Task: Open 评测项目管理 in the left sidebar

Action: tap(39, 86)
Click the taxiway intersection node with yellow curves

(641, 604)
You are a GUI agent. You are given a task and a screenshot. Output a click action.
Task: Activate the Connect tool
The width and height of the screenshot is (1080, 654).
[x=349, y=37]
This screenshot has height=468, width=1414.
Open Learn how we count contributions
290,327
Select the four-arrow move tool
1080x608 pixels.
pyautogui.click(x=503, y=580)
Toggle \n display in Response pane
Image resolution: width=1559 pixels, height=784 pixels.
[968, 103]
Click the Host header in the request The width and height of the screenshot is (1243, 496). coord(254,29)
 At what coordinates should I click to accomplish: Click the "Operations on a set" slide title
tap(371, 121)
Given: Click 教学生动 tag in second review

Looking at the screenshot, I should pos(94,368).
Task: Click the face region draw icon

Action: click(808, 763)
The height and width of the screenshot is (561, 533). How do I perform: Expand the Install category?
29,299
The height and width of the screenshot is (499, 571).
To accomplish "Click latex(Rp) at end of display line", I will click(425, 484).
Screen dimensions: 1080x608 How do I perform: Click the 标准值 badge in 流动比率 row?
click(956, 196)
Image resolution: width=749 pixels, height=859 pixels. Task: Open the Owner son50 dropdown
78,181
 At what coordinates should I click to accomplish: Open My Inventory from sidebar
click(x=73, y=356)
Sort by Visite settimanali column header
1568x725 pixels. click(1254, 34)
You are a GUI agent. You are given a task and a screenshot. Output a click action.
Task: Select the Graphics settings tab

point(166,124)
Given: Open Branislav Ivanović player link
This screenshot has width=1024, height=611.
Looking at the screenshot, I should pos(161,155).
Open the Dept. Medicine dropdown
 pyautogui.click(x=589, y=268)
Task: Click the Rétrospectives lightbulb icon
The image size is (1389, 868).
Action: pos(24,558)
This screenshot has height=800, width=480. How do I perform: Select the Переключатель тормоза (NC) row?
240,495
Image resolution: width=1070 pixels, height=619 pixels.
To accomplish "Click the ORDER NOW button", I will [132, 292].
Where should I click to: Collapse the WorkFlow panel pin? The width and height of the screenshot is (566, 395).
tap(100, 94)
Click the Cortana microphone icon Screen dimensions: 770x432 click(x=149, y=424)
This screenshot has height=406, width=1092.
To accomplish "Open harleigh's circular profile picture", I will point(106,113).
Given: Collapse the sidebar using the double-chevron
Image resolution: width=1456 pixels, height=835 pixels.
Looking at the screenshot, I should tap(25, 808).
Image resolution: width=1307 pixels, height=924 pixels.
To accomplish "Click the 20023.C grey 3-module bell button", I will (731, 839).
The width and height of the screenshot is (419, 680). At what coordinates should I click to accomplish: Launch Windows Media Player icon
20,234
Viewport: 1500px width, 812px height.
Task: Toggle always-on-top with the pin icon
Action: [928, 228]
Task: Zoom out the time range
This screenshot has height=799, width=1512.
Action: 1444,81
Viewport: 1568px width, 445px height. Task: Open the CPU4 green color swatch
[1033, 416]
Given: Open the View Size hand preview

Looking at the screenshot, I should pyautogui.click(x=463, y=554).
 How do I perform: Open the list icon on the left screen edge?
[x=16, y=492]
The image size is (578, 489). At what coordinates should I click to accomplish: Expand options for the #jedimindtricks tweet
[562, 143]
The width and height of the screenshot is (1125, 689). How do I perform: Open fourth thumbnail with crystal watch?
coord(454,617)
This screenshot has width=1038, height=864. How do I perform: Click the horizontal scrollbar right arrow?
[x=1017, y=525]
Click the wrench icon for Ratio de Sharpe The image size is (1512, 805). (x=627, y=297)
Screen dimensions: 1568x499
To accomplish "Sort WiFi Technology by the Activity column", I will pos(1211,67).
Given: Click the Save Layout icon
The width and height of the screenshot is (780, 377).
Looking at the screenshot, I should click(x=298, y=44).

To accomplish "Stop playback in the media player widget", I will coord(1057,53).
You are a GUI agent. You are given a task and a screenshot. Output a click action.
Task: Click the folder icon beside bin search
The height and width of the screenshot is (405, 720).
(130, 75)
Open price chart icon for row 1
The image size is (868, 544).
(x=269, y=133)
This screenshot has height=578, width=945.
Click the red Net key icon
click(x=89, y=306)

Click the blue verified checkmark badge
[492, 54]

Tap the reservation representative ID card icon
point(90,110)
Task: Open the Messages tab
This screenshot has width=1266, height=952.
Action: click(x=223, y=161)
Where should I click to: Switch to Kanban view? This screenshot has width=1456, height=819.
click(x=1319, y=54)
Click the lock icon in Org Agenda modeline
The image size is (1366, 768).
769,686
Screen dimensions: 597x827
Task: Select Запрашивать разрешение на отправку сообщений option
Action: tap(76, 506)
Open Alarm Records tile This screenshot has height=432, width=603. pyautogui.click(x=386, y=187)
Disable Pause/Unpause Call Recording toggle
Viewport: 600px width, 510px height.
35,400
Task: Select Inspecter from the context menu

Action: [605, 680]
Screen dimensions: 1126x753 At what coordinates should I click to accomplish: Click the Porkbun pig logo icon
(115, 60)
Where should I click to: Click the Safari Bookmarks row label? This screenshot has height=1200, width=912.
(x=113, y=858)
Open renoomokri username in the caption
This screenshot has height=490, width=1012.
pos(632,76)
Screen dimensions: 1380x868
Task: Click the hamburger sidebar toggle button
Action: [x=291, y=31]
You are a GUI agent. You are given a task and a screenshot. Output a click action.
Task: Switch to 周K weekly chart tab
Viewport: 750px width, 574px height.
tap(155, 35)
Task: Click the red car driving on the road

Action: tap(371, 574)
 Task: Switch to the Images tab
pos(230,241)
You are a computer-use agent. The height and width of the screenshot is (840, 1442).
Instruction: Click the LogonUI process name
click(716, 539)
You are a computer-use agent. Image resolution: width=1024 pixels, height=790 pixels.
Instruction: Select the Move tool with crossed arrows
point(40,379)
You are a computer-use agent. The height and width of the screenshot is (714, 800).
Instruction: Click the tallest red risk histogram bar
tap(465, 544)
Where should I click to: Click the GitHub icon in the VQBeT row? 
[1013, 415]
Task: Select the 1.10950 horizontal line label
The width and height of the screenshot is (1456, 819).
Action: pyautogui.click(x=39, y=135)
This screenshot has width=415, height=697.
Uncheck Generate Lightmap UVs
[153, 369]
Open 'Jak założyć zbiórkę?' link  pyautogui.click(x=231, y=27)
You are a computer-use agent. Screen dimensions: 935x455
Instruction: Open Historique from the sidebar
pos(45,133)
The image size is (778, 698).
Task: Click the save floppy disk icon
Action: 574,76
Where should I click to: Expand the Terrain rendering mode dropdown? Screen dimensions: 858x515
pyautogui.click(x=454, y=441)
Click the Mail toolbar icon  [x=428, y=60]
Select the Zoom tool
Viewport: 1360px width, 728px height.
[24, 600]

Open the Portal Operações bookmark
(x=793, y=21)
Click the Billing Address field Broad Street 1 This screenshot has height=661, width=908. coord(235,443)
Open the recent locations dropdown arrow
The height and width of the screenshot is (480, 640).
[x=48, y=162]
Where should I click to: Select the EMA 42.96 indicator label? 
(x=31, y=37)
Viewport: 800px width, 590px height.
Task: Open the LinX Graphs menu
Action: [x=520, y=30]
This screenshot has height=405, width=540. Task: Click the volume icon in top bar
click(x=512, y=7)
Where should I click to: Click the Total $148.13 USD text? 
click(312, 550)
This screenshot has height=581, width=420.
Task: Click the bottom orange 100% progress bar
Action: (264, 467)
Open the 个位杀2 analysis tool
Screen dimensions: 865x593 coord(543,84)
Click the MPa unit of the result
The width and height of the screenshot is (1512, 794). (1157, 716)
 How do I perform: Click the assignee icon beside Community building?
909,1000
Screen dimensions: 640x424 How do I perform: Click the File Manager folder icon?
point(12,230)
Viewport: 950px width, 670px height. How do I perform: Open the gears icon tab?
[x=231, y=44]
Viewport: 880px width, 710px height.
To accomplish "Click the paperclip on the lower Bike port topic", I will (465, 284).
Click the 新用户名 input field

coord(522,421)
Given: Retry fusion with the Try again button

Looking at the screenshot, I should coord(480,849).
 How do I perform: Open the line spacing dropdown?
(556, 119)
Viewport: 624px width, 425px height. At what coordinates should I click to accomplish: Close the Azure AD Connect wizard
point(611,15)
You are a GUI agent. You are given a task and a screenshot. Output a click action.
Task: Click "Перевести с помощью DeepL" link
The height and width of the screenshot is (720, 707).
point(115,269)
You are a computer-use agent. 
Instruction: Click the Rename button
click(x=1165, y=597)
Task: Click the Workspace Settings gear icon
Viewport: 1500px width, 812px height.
::::::::::
What you will do: Copy out the lines of the listing above, from the line containing "Task: Click the Rétrospectives lightbulb icon" through the line containing "coord(454,617)", including both of those lines.

Answer:
Task: Click the Rétrospectives lightbulb icon
The image size is (1389, 868).
Action: pos(24,558)
This screenshot has height=800, width=480. How do I perform: Select the Переключатель тормоза (NC) row?
240,495
Image resolution: width=1070 pixels, height=619 pixels.
To accomplish "Click the ORDER NOW button", I will [132, 292].
Where should I click to: Collapse the WorkFlow panel pin? The width and height of the screenshot is (566, 395).
tap(100, 94)
Click the Cortana microphone icon Screen dimensions: 770x432 click(x=149, y=424)
This screenshot has height=406, width=1092.
To accomplish "Open harleigh's circular profile picture", I will point(106,113).
Given: Collapse the sidebar using the double-chevron
Image resolution: width=1456 pixels, height=835 pixels.
Looking at the screenshot, I should tap(25, 808).
Image resolution: width=1307 pixels, height=924 pixels.
To accomplish "Click the 20023.C grey 3-module bell button", I will (731, 839).
The width and height of the screenshot is (419, 680). At what coordinates should I click to accomplish: Launch Windows Media Player icon
20,234
Viewport: 1500px width, 812px height.
Task: Toggle always-on-top with the pin icon
Action: [928, 228]
Task: Zoom out the time range
This screenshot has height=799, width=1512.
Action: 1444,81
Viewport: 1568px width, 445px height. Task: Open the CPU4 green color swatch
[1033, 416]
Given: Open the View Size hand preview

Looking at the screenshot, I should pyautogui.click(x=463, y=554).
 How do I perform: Open the list icon on the left screen edge?
[x=16, y=492]
The image size is (578, 489). At what coordinates should I click to accomplish: Expand options for the #jedimindtricks tweet
[562, 143]
The width and height of the screenshot is (1125, 689). How do I perform: Open fourth thumbnail with crystal watch?
coord(454,617)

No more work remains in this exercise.